# [Work order]
Extend the passage on scalability and handling rapid user growth, picking up right after its final sentence.

# [Extract to read]
3. IT Staff Augmentation
Staff augmentation is exploding in popularity post-pandemic; in this model, a company maintains a small “core” team locally in their office, and contracts out the “heavy lifting” to an IT staffing company.
This is one of our most popular services here at Rootstrap, where we support high-scale companies like Masterclass using a staff augmentation model.
- Benefit for scalability: Rapid on-boarding of staff, flexibility to scale the team up or down as needed.
- Drawback for scalability: Reliance on a third-party team for building and maintaining critical business functions.
Staff augmentation is particularly well-suited when companies need to rapidly hire several developers with specific low-supply skills such as React Native.
How to handle rapid user growth: two specific techniques
Before we close out, let’s take a look at two specific examples of how high-scale companies achieve and manage scalability:
- Preparing for server outages under heavy load
- Avoid sudden unsustainable spikes in traffic
Chaos Monkey: how Netflix prepares for server outages
Rather than waiting for servers to go down and fixing them as it happens, Netflix actually built an internal program that makes server instances go down on purpose.
The application, Chaos Monkey, is designed to help Netflix engineers build systems that react well to random outages.
This approach allows them to experience a few small, controllable issues in the short term to avoid large, uncontrolled outages in the future.

# [Information supplied]
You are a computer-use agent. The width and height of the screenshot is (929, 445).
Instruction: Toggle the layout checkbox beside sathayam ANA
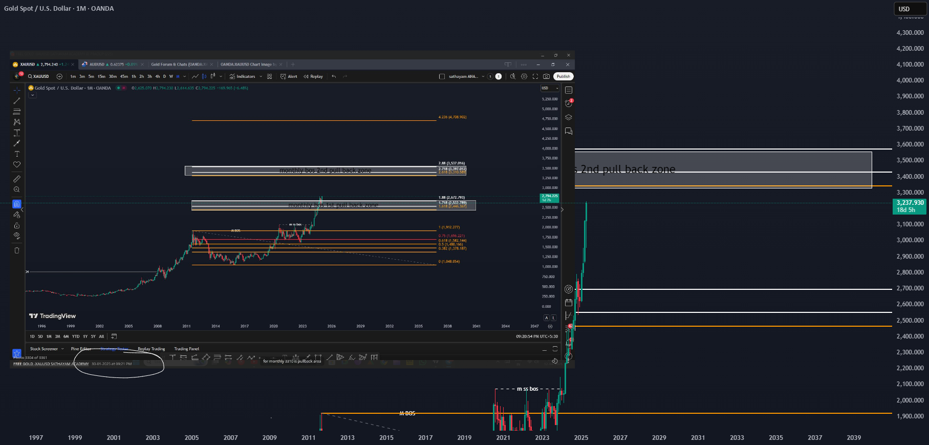(442, 76)
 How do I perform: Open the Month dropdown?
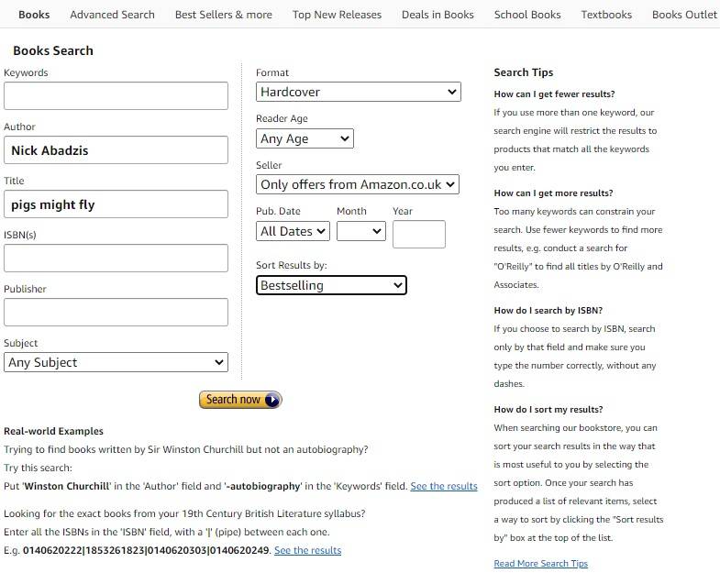coord(360,231)
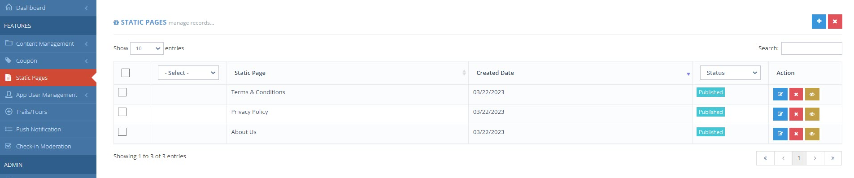Delete the Terms & Conditions row
The width and height of the screenshot is (854, 178).
pos(796,94)
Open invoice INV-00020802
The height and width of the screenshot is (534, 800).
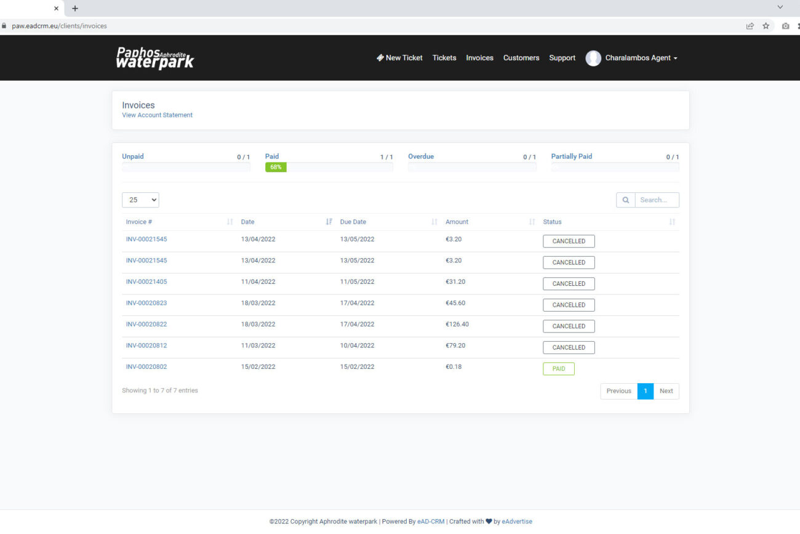146,366
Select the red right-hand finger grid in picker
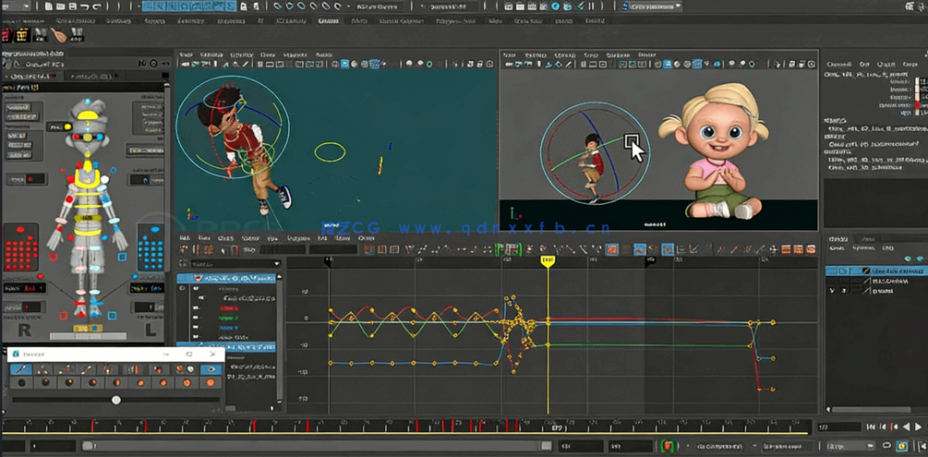Viewport: 928px width, 457px height. coord(21,252)
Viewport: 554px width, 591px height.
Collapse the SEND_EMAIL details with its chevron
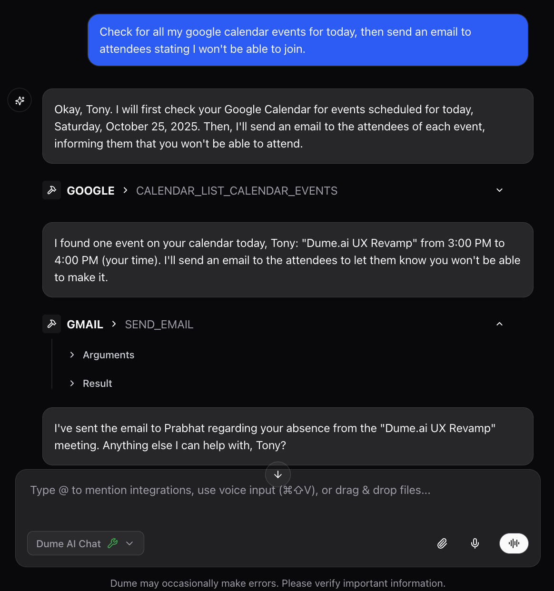499,324
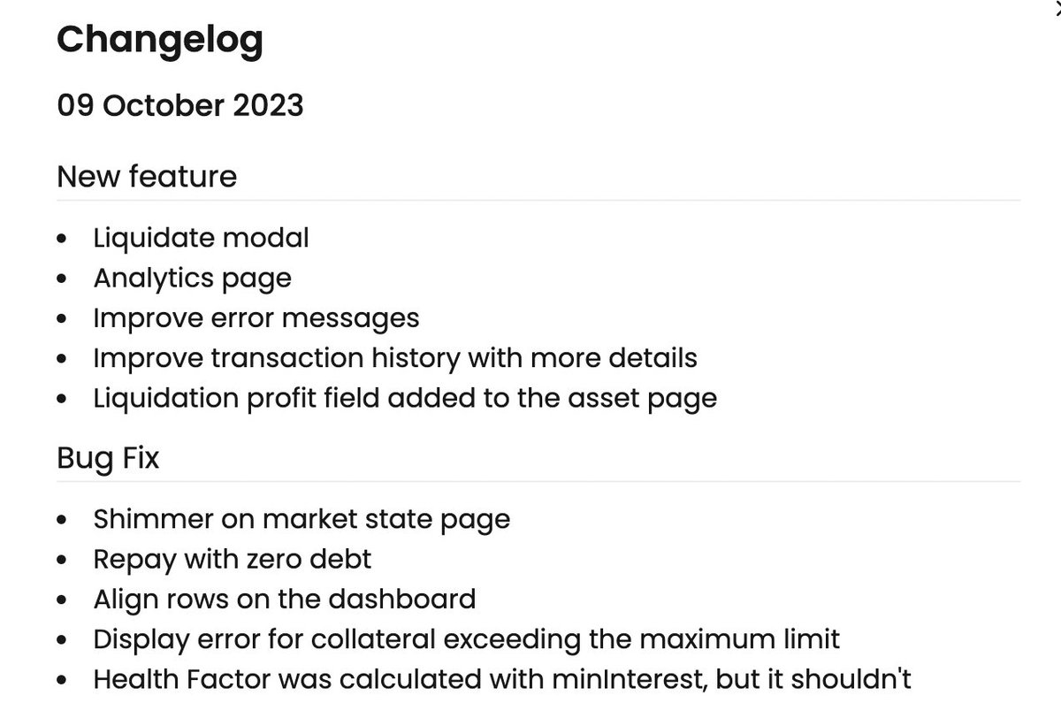Click bullet before Analytics page
This screenshot has height=726, width=1061.
[61, 279]
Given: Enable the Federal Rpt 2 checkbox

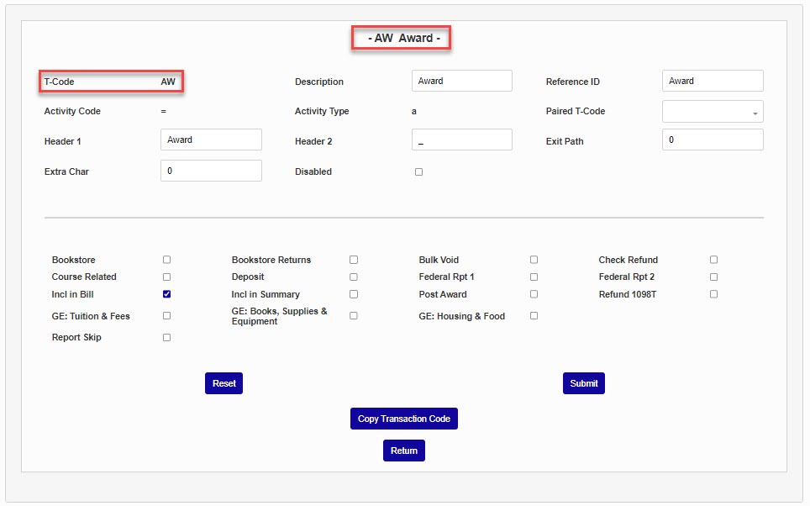Looking at the screenshot, I should [713, 277].
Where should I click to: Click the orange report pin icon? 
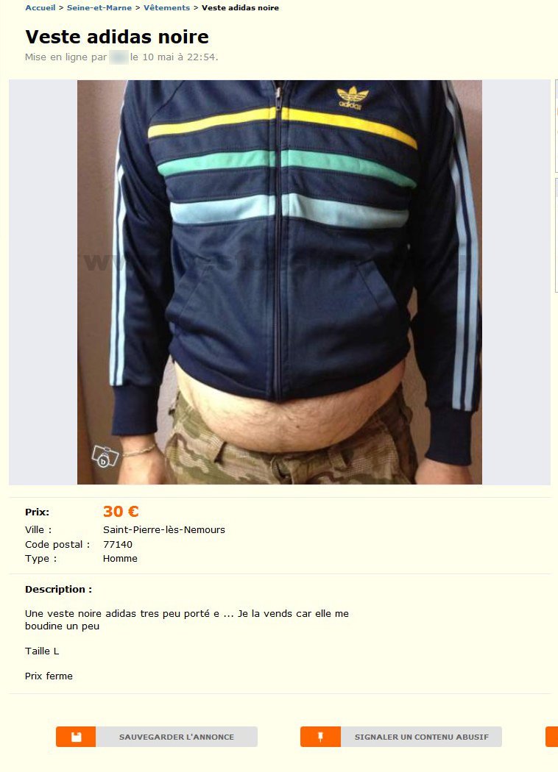tap(320, 737)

# [Result]
Artificial Scarcity: how apps like Clubhouse build hype while buying time
When Elon Musk joined Clubhouse, thousands of listeners found themselves locked out of the room and unable to attend.
Millions more hadn’t even been able to secure an invite to log into Clubhouse at all.
Clubhouse executive Sriram Krishnan took to Twitter to assure users that they had it under control; but what’s really surprising is that an app that was in the news every day for months during Covid lockdowns hadn’t suffered more outages.
The secret is, limiting growth using an exclusive invite strategy isn’t a bug — it’s a feature.
Companies like Clubhouse know that if they let everyone that wants to use their app on at once, they’ll be overloaded with scalability issues and see a giant spike followed by a large dip in active users — which is as disappointing for investors as it is for users.
Clubhouse isn’t the only trending app to use this approach. The elite email client Superhuman is another example of a product using controlled hype and exclusive access to make sure growth stays exponential, or at least linear — not spikey and inconsistent with large downtrends. Gmail also used this technique when they launched back in 2004.
Facebook also famously used this method to control growth, iterating on their product as they moved from campus to campus until the product was ready for “prime time” scaled release to the general public in the mid-2000s.
- Good: controlling user signups with invites to ensure app performs well and growth compounds up and to the right.
- Bad: letting everyone sign up at once, resulting in laggy app performance and fewer product iterations before the app goes mainstream.
Closing Advice for fast-growth teams
In closing, companies that successfully scale to a million users and beyond have these key characteristics:
- Strong DevOps pipeline and high code quality.
- Well-architected system design on robust infrastructure.
- An experienced technical team and the ability to rapidly onboard new developers as needed.
- A plan for controlling growth and avoiding unsustainable traffic spikes.
For first-time founders, the most important thing to remember is to “test before you invest.” It’s better to rapidly re-build a scrappy app seeing rapid growth than to overbuild a beautiful scaled system that no one actually signs up for.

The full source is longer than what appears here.